The new reference material IRMM-AD482 will facilitate the implementation by control laboratories of a test that detects the absence or presence of ruminant PAPs in feed material obtained from non-ruminants. This will allow feeding again farmed fish and other aquaculture animals with non-ruminant PAPs. The re-authorisation will improve the overall sustainability of the aquaculture sector, since these PAPs could be a valuable substitute for fishmeal, which is a scarce resource.
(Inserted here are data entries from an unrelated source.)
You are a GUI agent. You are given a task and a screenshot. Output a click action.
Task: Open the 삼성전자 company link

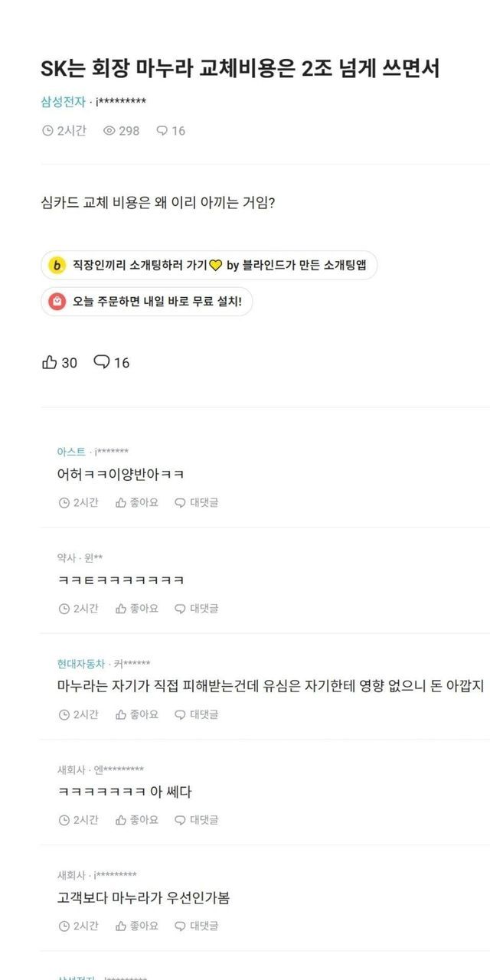pyautogui.click(x=63, y=102)
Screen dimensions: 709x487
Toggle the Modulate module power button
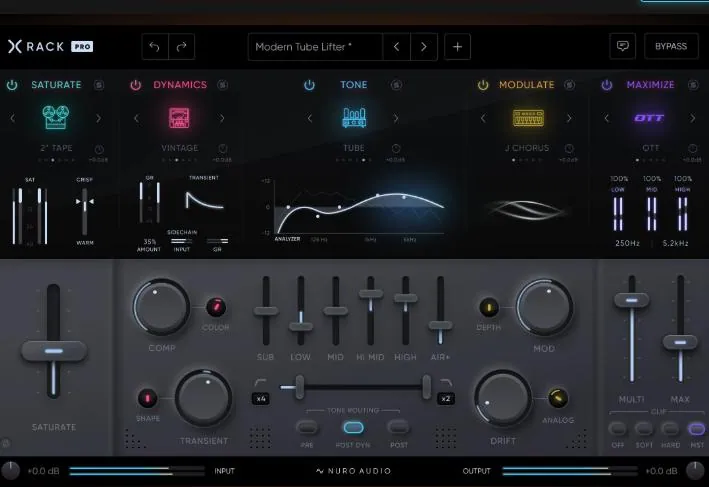click(483, 85)
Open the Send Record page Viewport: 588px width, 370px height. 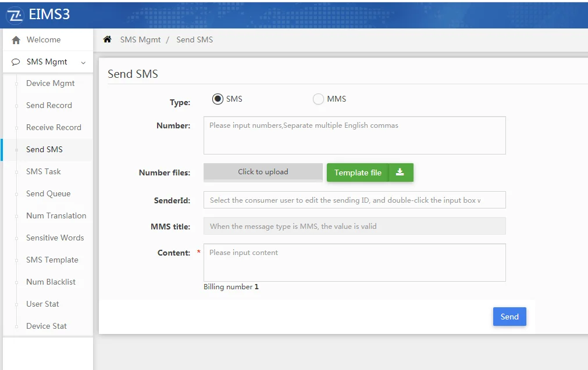pyautogui.click(x=49, y=105)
Animal by-products are derived from parts of slaughtered animals that are in principle fit for human consumption but are not used for production of food (e.g. udder, ovary, bones). If properly sterilised, these products, called processed animal proteins (PAP), are a valuable protein source in animal nutrition. However, if materials not fit for human consumption such as diseased animals are processed, especially without the appropriate sterilisation treatment; animal by-products may endanger the animal feed with these materials as well as the health of consumers. Improperly heated animal by-products fed to cattle were identified as the root-cause for mad cow disease. Therefore, in 2001 all animal by-products were banned as feed ingredients to eradicate the mad cow (bovine spongiform encephalopathy, BSE) disease.    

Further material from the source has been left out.